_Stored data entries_
# # # # # # #

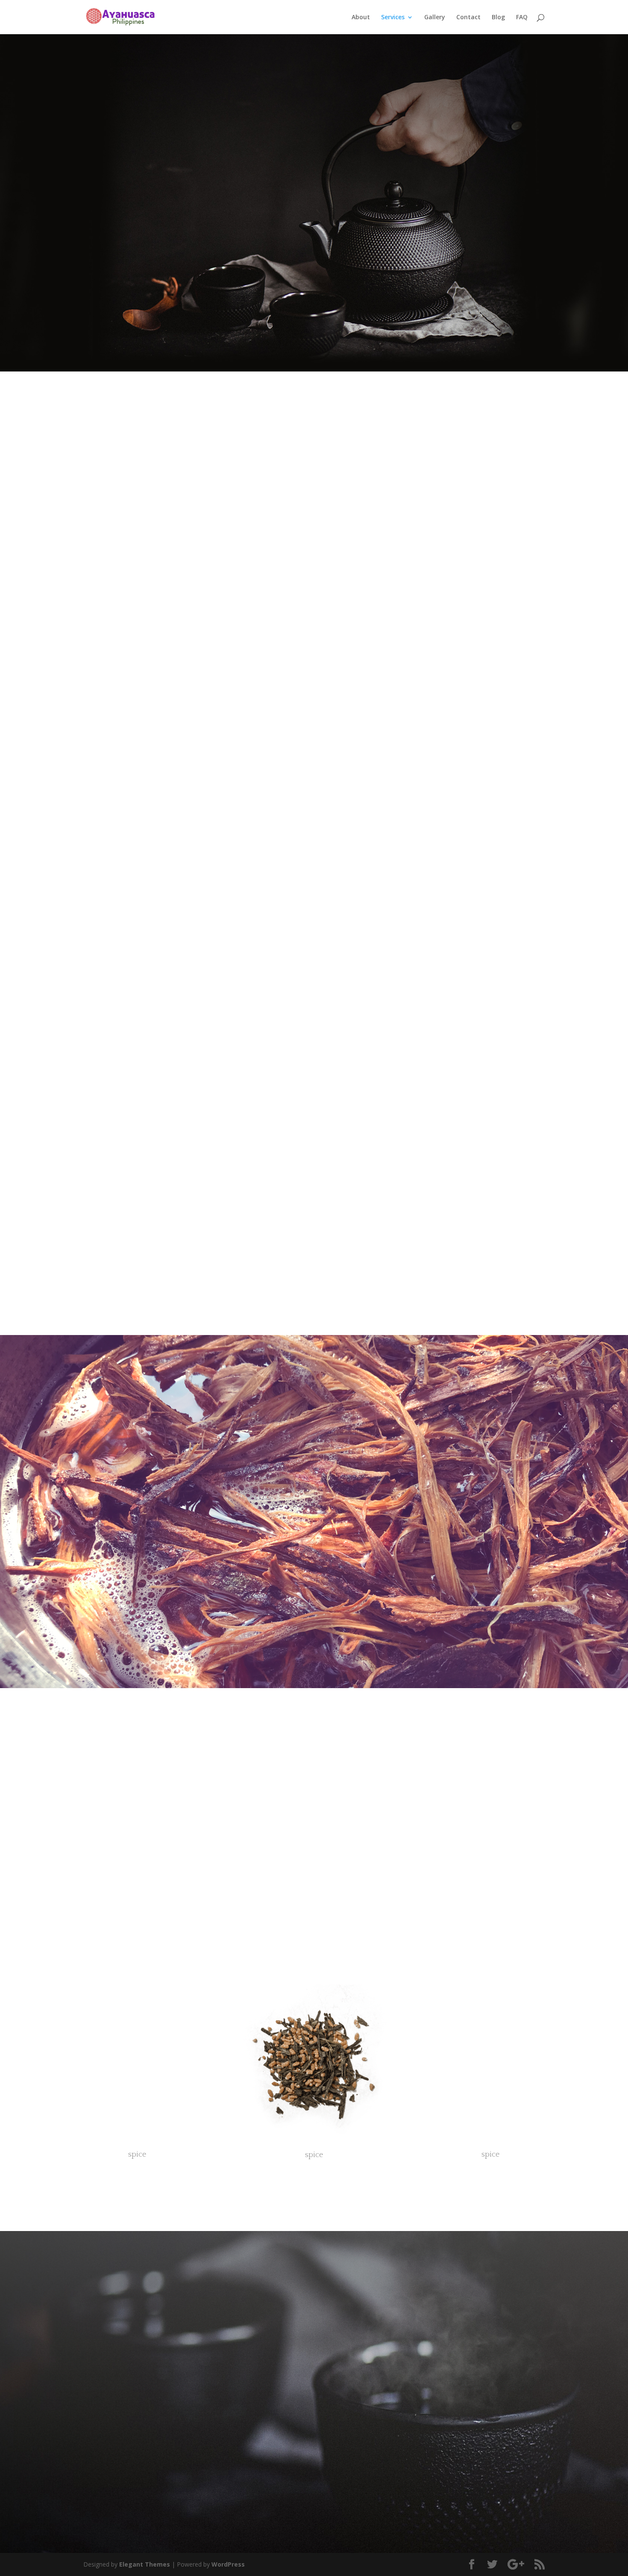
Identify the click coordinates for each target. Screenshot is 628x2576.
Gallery (434, 17)
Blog (498, 17)
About (361, 17)
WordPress (228, 2564)
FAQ (522, 17)
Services (393, 17)
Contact (468, 17)
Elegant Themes (144, 2564)
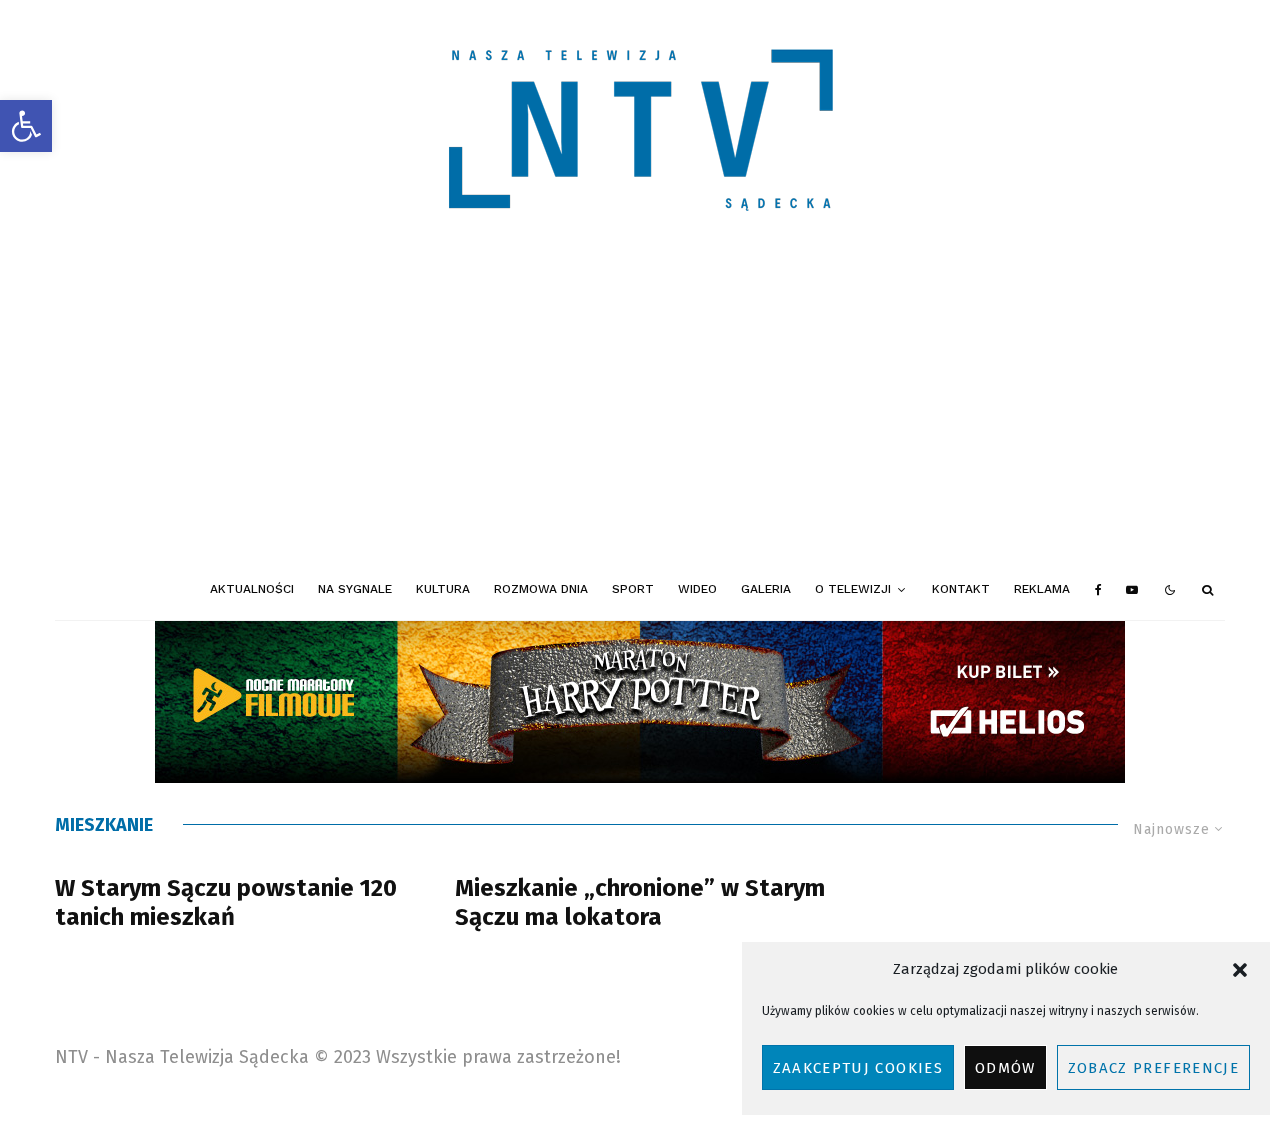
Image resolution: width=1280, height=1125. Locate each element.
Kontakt (961, 589)
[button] (26, 126)
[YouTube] (1132, 590)
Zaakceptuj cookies (858, 1068)
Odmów (1005, 1068)
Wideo (697, 589)
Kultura (443, 589)
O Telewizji (853, 589)
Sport (633, 589)
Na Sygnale (355, 589)
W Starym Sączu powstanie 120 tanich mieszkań (226, 902)
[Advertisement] (640, 410)
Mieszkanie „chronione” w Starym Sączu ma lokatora (640, 902)
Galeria (766, 589)
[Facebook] (1098, 590)
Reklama (1042, 589)
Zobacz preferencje (1153, 1068)
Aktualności (252, 589)
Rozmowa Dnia (541, 589)
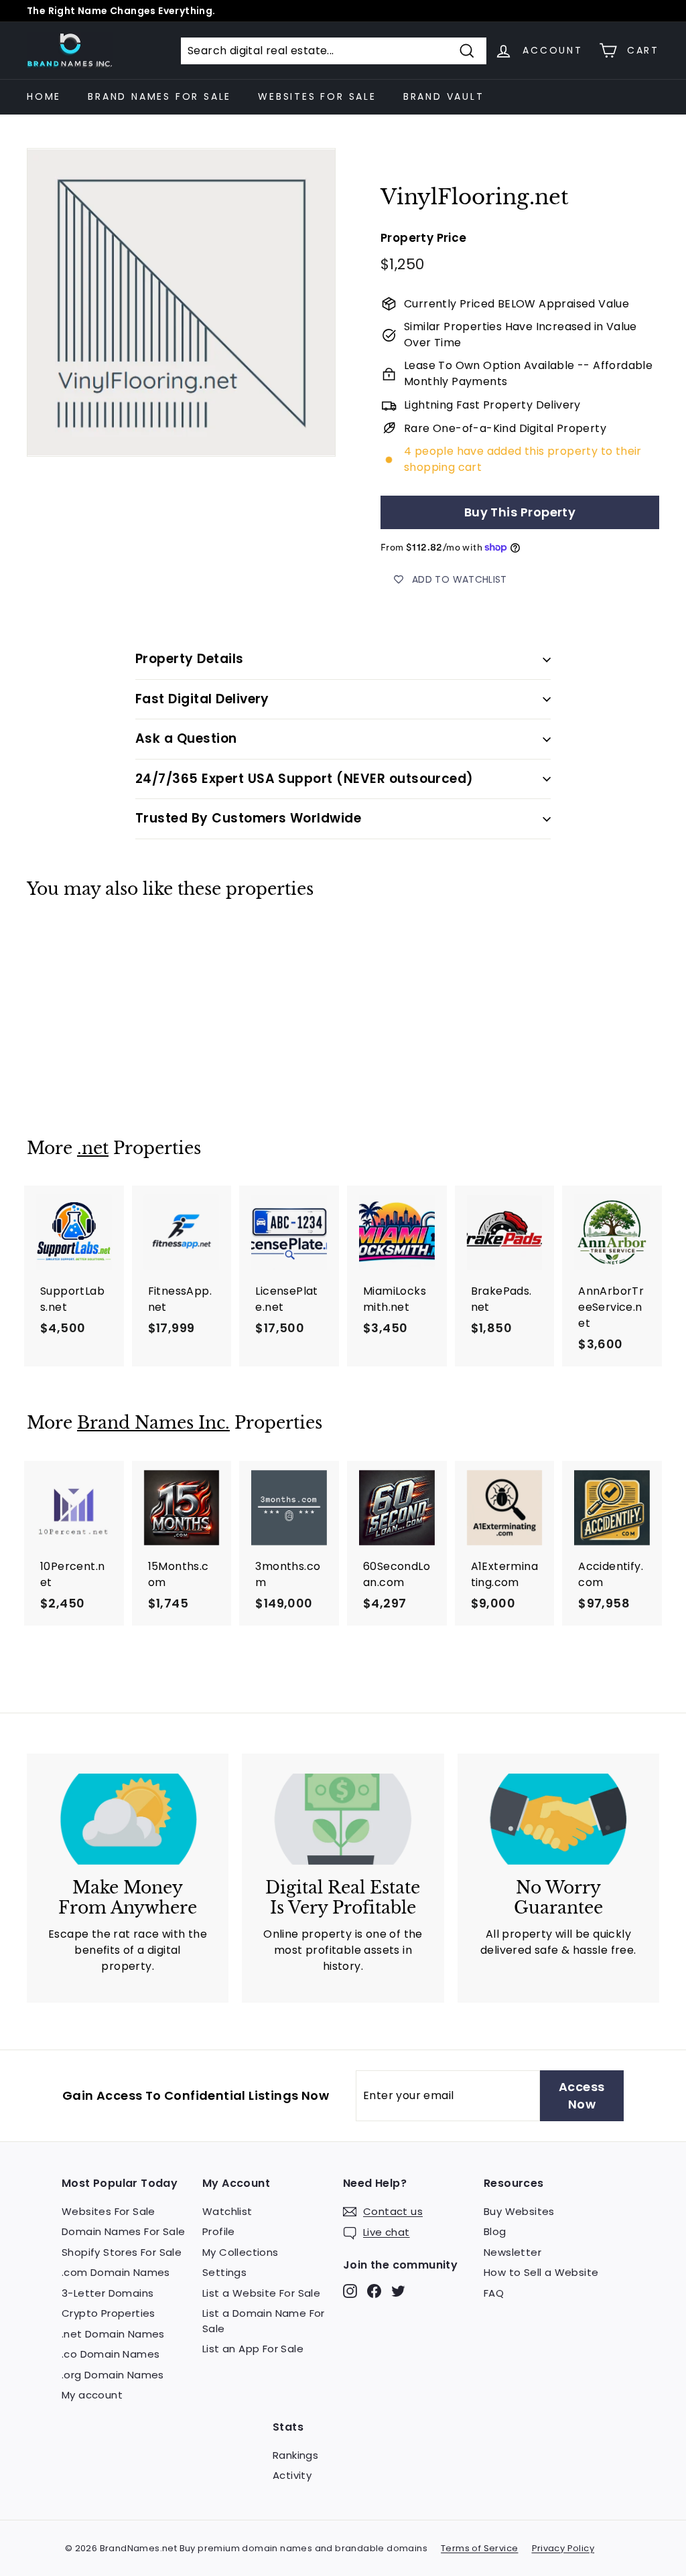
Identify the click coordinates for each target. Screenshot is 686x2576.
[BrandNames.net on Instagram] (350, 2291)
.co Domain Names (110, 2354)
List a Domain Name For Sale (263, 2321)
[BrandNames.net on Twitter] (398, 2291)
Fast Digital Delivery (202, 699)
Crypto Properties (108, 2313)
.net (93, 1148)
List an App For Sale (252, 2349)
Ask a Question (186, 738)
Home (44, 96)
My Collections (240, 2252)
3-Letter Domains (107, 2293)
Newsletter (512, 2252)
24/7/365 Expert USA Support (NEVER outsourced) (304, 779)
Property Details (189, 659)
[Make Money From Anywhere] (127, 1819)
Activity (292, 2475)
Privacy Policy (563, 2548)
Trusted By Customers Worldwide (248, 818)
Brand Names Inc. (153, 1423)
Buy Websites (519, 2211)
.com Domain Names (116, 2272)
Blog (495, 2231)
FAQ (494, 2293)
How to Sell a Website (541, 2272)
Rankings (295, 2455)
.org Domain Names (113, 2375)
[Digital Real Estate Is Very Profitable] (342, 1819)
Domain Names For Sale (123, 2231)
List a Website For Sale (261, 2293)
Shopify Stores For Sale (122, 2252)
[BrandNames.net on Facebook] (374, 2291)
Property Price (424, 238)
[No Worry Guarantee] (558, 1819)
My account (92, 2395)
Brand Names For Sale (159, 96)
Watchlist (227, 2211)
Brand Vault (443, 96)
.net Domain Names (113, 2334)
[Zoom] (181, 302)
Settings (224, 2272)
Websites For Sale (317, 96)
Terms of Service (479, 2548)
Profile (218, 2231)
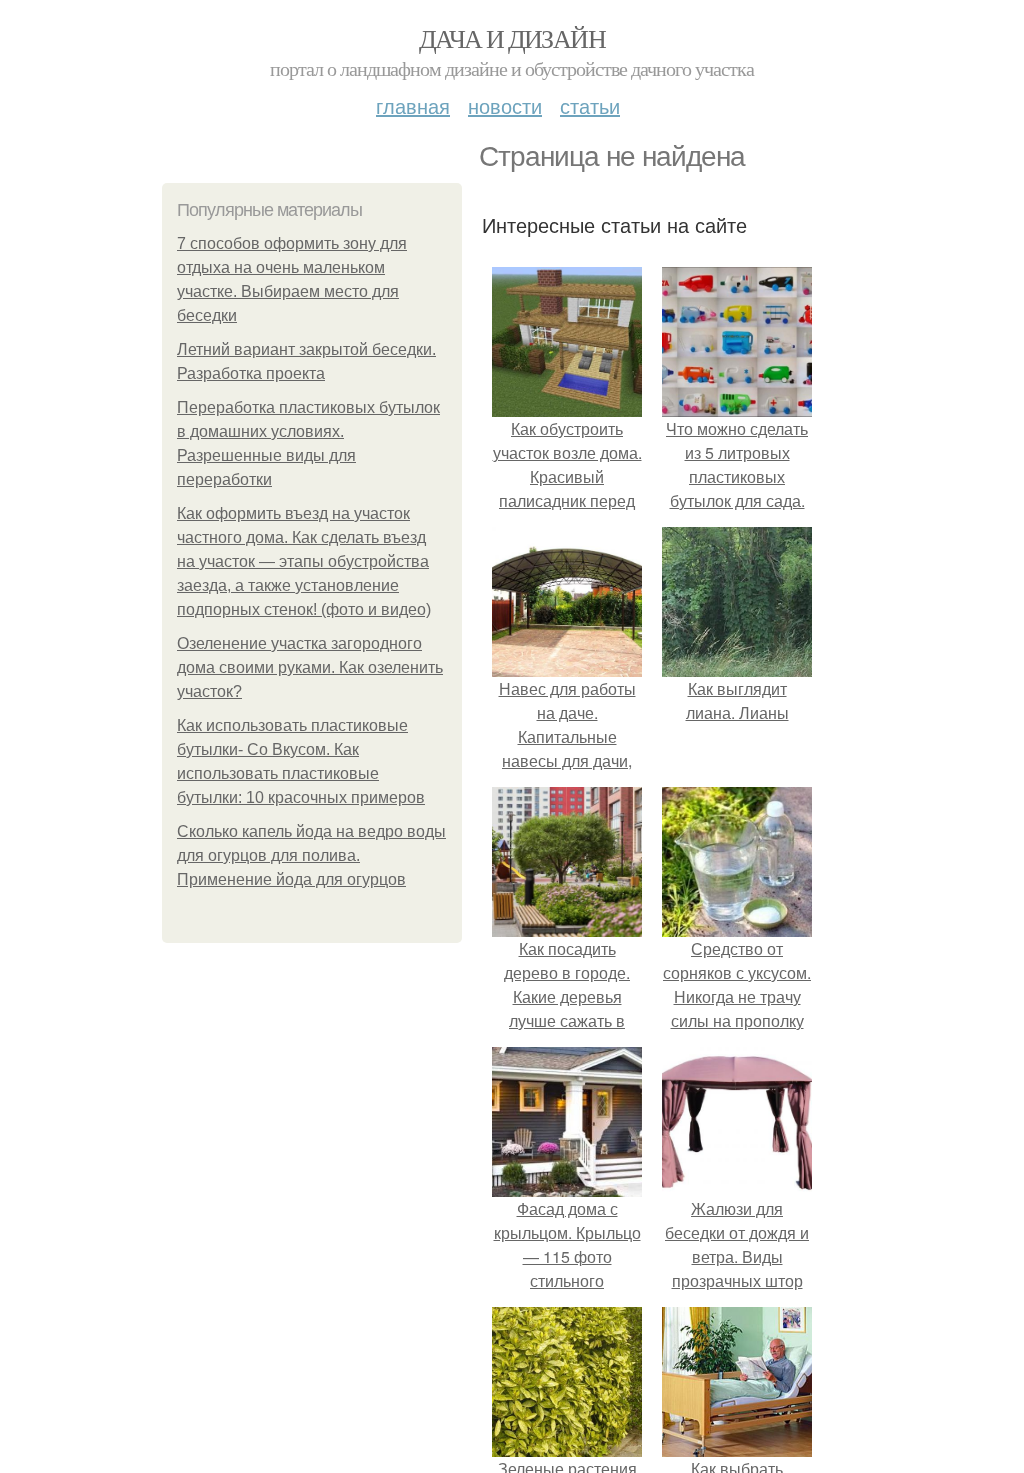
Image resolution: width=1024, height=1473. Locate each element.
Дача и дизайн (512, 38)
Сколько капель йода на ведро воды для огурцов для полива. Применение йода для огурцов (311, 855)
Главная (413, 105)
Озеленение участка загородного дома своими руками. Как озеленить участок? (310, 667)
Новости (505, 105)
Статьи (590, 105)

# # # # # # #

_ASSIGNMENT_
Word for word, retype all of the data above, but include no pictures.

_WRITTEN RESPONSE_
Identify the click coordinates for each target. Screenshot is 628x2576.
Gallery (434, 17)
Blog (498, 17)
About (361, 17)
WordPress (228, 2564)
FAQ (522, 17)
Services (393, 17)
Contact (468, 17)
Elegant Themes (144, 2564)
Image resolution: width=1280, height=1125. Locate each element.
Kontakt (961, 589)
[button] (26, 126)
[YouTube] (1132, 590)
Zaakceptuj cookies (858, 1068)
Odmów (1005, 1068)
Wideo (697, 589)
Kultura (443, 589)
O Telewizji (853, 589)
Sport (633, 589)
Na Sygnale (355, 589)
W Starym Sączu powstanie 120 tanich mieszkań (226, 902)
[Advertisement] (640, 410)
Mieszkanie „chronione” w Starym Sączu ma lokatora (640, 902)
Galeria (766, 589)
[Facebook] (1098, 590)
Reklama (1042, 589)
Zobacz preferencje (1153, 1068)
Aktualności (252, 589)
Rozmowa Dnia (541, 589)
Identify the click coordinates for each target. Screenshot is 686x2576.
[BrandNames.net on Instagram] (350, 2291)
.co Domain Names (110, 2354)
List a Domain Name For Sale (263, 2321)
[BrandNames.net on Twitter] (398, 2291)
Fast Digital Delivery (202, 699)
Crypto Properties (108, 2313)
.net (93, 1148)
List an App For Sale (252, 2349)
Ask a Question (186, 738)
Home (44, 96)
My Collections (240, 2252)
3-Letter Domains (107, 2293)
Newsletter (512, 2252)
24/7/365 Expert USA Support (NEVER outsourced) (304, 779)
Property Details (189, 659)
[Make Money From Anywhere] (127, 1819)
Activity (292, 2475)
Privacy Policy (563, 2548)
Trusted By Customers Worldwide (248, 818)
Brand Names Inc. (153, 1423)
Buy Websites (519, 2211)
.com Domain Names (116, 2272)
Blog (495, 2231)
FAQ (494, 2293)
How to Sell a Website (541, 2272)
Rankings (295, 2455)
.org Domain Names (113, 2375)
[Digital Real Estate Is Very Profitable] (342, 1819)
Domain Names For Sale (123, 2231)
List a Website For Sale (261, 2293)
Shopify Stores For Sale (122, 2252)
[BrandNames.net on Facebook] (374, 2291)
Property Price (424, 238)
[No Worry Guarantee] (558, 1819)
My account (92, 2395)
Brand Names For Sale (159, 96)
Watchlist (227, 2211)
Brand Vault (443, 96)
.net Domain Names (113, 2334)
[Zoom] (181, 302)
Settings (224, 2272)
Websites For Sale (317, 96)
Terms of Service (479, 2548)
Profile (218, 2231)
Image resolution: width=1024, height=1473. Locate each element.
Дача и дизайн (512, 38)
Сколько капель йода на ведро воды для огурцов для полива. Применение йода для огурцов (311, 855)
Главная (413, 105)
Озеленение участка загородного дома своими руками. Как озеленить участок? (310, 667)
Новости (505, 105)
Статьи (590, 105)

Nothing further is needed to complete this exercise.